What the exercise asks = Each entry that appears below should be restated exactly as it is.

Records drawn from a dataset
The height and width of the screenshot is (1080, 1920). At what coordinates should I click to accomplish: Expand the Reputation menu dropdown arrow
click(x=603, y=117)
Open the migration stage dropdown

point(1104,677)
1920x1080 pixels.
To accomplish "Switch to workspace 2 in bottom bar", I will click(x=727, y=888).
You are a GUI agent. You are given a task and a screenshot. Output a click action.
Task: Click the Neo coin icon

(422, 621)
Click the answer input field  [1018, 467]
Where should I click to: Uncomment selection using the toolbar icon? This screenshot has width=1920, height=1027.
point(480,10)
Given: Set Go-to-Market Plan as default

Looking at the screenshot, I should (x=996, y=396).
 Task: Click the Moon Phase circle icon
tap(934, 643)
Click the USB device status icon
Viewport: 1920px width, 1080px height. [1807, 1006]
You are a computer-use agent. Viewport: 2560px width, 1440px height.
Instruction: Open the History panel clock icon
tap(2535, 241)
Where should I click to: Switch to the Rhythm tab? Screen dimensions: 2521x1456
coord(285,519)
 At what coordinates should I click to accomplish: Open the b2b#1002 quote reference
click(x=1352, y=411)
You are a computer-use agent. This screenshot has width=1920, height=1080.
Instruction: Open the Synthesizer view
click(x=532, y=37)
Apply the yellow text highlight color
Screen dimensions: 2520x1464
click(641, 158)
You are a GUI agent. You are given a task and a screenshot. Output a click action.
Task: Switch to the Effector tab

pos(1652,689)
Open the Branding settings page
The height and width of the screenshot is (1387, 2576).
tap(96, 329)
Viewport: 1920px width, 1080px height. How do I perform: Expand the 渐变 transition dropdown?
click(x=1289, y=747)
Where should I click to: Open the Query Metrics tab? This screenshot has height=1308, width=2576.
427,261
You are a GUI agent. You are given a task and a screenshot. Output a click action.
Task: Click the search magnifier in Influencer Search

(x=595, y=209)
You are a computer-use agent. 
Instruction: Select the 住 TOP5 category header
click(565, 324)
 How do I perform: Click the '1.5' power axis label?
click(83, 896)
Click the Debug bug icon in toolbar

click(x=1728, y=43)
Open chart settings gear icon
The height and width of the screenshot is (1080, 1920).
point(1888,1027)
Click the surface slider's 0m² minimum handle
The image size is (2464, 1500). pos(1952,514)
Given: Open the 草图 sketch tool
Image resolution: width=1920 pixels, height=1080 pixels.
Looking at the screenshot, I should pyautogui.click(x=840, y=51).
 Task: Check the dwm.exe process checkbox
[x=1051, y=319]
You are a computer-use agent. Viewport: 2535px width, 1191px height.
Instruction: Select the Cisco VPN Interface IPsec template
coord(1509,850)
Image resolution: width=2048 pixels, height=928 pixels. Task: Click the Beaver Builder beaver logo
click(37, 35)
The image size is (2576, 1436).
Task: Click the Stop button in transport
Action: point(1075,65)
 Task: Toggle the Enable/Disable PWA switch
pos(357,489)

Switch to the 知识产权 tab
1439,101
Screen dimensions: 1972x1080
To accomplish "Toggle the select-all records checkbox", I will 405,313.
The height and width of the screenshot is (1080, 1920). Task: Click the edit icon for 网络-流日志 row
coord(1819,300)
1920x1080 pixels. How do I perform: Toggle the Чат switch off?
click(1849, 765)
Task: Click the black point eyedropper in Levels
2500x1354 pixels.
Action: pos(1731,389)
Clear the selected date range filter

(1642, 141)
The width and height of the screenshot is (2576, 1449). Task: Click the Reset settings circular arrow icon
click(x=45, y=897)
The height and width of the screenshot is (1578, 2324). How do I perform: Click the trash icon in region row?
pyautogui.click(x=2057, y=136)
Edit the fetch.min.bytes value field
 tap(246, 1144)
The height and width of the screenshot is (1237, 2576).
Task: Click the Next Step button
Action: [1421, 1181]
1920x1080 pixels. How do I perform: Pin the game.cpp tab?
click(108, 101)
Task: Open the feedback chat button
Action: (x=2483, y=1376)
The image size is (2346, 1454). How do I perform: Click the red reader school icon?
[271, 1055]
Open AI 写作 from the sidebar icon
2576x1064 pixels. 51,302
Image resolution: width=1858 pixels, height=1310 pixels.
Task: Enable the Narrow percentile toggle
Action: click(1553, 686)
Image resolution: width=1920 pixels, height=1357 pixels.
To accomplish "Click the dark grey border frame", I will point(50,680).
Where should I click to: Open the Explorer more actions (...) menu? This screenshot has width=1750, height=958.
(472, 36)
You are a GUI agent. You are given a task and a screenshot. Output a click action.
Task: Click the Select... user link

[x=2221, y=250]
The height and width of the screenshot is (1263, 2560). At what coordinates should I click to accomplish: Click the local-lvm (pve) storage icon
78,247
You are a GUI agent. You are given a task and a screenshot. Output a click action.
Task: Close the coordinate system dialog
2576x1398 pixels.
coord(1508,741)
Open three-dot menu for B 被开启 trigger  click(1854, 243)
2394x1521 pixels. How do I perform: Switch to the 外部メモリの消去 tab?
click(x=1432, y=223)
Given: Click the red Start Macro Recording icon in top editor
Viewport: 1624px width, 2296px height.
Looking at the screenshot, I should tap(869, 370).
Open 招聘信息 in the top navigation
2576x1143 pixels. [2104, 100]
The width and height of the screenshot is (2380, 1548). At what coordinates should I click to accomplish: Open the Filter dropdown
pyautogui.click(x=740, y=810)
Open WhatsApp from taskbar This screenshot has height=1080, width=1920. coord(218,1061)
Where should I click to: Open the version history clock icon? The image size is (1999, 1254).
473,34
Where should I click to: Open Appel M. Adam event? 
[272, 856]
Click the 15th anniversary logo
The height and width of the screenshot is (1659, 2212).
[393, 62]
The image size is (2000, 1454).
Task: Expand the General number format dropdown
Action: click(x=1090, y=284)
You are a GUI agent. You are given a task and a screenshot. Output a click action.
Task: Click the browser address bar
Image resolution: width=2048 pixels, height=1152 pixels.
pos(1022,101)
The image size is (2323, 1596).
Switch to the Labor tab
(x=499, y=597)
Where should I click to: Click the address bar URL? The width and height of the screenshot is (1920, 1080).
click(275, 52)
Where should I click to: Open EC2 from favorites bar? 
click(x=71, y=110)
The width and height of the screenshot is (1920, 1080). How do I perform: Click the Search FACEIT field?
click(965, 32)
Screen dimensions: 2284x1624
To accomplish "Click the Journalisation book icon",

Answer box =
The height and width of the screenshot is (1080, 1920). At what coordinates should I click to accomplish: Expand the Reputation menu dropdown arrow
click(x=603, y=117)
Open the migration stage dropdown

point(1104,677)
1920x1080 pixels.
To accomplish "Switch to workspace 2 in bottom bar", I will click(x=727, y=888).
You are a GUI agent. You are given a task and a screenshot. Output a click action.
Task: Click the Neo coin icon

(422, 621)
Click the answer input field  [1018, 467]
Where should I click to: Uncomment selection using the toolbar icon? This screenshot has width=1920, height=1027.
point(480,10)
Given: Set Go-to-Market Plan as default

Looking at the screenshot, I should (x=996, y=396).
 Task: Click the Moon Phase circle icon
tap(934, 643)
Click the USB device status icon
Viewport: 1920px width, 1080px height. [1807, 1006]
You are a computer-use agent. Viewport: 2560px width, 1440px height.
Instruction: Open the History panel clock icon
tap(2535, 241)
Where should I click to: Switch to the Rhythm tab? Screen dimensions: 2521x1456
coord(285,519)
 At what coordinates should I click to accomplish: Open the b2b#1002 quote reference
click(x=1352, y=411)
You are a computer-use agent. This screenshot has width=1920, height=1080.
Instruction: Open the Synthesizer view
click(x=532, y=37)
Apply the yellow text highlight color
Screen dimensions: 2520x1464
click(641, 158)
You are a GUI agent. You are given a task and a screenshot. Output a click action.
Task: Switch to the Effector tab

pos(1652,689)
Open the Branding settings page
The height and width of the screenshot is (1387, 2576).
tap(96, 329)
Viewport: 1920px width, 1080px height. How do I perform: Expand the 渐变 transition dropdown?
click(x=1289, y=747)
Where should I click to: Open the Query Metrics tab? This screenshot has height=1308, width=2576.
427,261
You are a GUI agent. You are given a task and a screenshot. Output a click action.
Task: Click the search magnifier in Influencer Search

(x=595, y=209)
You are a computer-use agent. 
Instruction: Select the 住 TOP5 category header
click(565, 324)
 How do I perform: Click the '1.5' power axis label?
click(83, 896)
Click the Debug bug icon in toolbar

click(x=1728, y=43)
Open chart settings gear icon
The height and width of the screenshot is (1080, 1920).
point(1888,1027)
Click the surface slider's 0m² minimum handle
The image size is (2464, 1500). pos(1952,514)
Given: Open the 草图 sketch tool
Image resolution: width=1920 pixels, height=1080 pixels.
Looking at the screenshot, I should pyautogui.click(x=840, y=51).
 Task: Check the dwm.exe process checkbox
[x=1051, y=319]
You are a computer-use agent. Viewport: 2535px width, 1191px height.
Instruction: Select the Cisco VPN Interface IPsec template
coord(1509,850)
Image resolution: width=2048 pixels, height=928 pixels. Task: Click the Beaver Builder beaver logo
click(37, 35)
The image size is (2576, 1436).
Task: Click the Stop button in transport
Action: point(1075,65)
 Task: Toggle the Enable/Disable PWA switch
pos(357,489)

Switch to the 知识产权 tab
1439,101
Screen dimensions: 1972x1080
To accomplish "Toggle the select-all records checkbox", I will 405,313.
The height and width of the screenshot is (1080, 1920). Task: Click the edit icon for 网络-流日志 row
coord(1819,300)
1920x1080 pixels. How do I perform: Toggle the Чат switch off?
click(1849, 765)
Task: Click the black point eyedropper in Levels
2500x1354 pixels.
Action: pos(1731,389)
Clear the selected date range filter

(1642, 141)
The width and height of the screenshot is (2576, 1449). Task: Click the Reset settings circular arrow icon
click(x=45, y=897)
The height and width of the screenshot is (1578, 2324). How do I perform: Click the trash icon in region row?
pyautogui.click(x=2057, y=136)
Edit the fetch.min.bytes value field
 tap(246, 1144)
The height and width of the screenshot is (1237, 2576).
Task: Click the Next Step button
Action: [1421, 1181]
1920x1080 pixels. How do I perform: Pin the game.cpp tab?
click(108, 101)
Task: Open the feedback chat button
Action: (x=2483, y=1376)
The image size is (2346, 1454). How do I perform: Click the red reader school icon?
[271, 1055]
Open AI 写作 from the sidebar icon
2576x1064 pixels. 51,302
Image resolution: width=1858 pixels, height=1310 pixels.
Task: Enable the Narrow percentile toggle
Action: click(1553, 686)
Image resolution: width=1920 pixels, height=1357 pixels.
To accomplish "Click the dark grey border frame", I will point(50,680).
Where should I click to: Open the Explorer more actions (...) menu? This screenshot has width=1750, height=958.
(472, 36)
You are a GUI agent. You are given a task and a screenshot. Output a click action.
Task: Click the Select... user link

[x=2221, y=250]
The height and width of the screenshot is (1263, 2560). At what coordinates should I click to accomplish: Click the local-lvm (pve) storage icon
78,247
You are a GUI agent. You are given a task and a screenshot. Output a click action.
Task: Close the coordinate system dialog
2576x1398 pixels.
coord(1508,741)
Open three-dot menu for B 被开启 trigger  click(1854, 243)
2394x1521 pixels. How do I perform: Switch to the 外部メモリの消去 tab?
click(x=1432, y=223)
Given: Click the red Start Macro Recording icon in top editor
Viewport: 1624px width, 2296px height.
Looking at the screenshot, I should tap(869, 370).
Open 招聘信息 in the top navigation
2576x1143 pixels. [2104, 100]
The width and height of the screenshot is (2380, 1548). At what coordinates should I click to accomplish: Open the Filter dropdown
pyautogui.click(x=740, y=810)
Open WhatsApp from taskbar This screenshot has height=1080, width=1920. coord(218,1061)
Where should I click to: Open the version history clock icon? The image size is (1999, 1254).
473,34
Where should I click to: Open Appel M. Adam event? 
[272, 856]
Click the 15th anniversary logo
The height and width of the screenshot is (1659, 2212).
[393, 62]
The image size is (2000, 1454).
Task: Expand the General number format dropdown
Action: click(x=1090, y=284)
You are a GUI agent. You are given a task and a screenshot. Output a click action.
Task: Click the browser address bar
Image resolution: width=2048 pixels, height=1152 pixels.
pos(1022,101)
The image size is (2323, 1596).
Switch to the Labor tab
(x=499, y=597)
Where should I click to: Click the address bar URL? The width and height of the screenshot is (1920, 1080).
click(275, 52)
Where should I click to: Open EC2 from favorites bar? 
click(x=71, y=110)
The width and height of the screenshot is (1920, 1080). How do I perform: Click the Search FACEIT field?
click(965, 32)
Screen dimensions: 2284x1624
To accomplish "Click the Journalisation book icon",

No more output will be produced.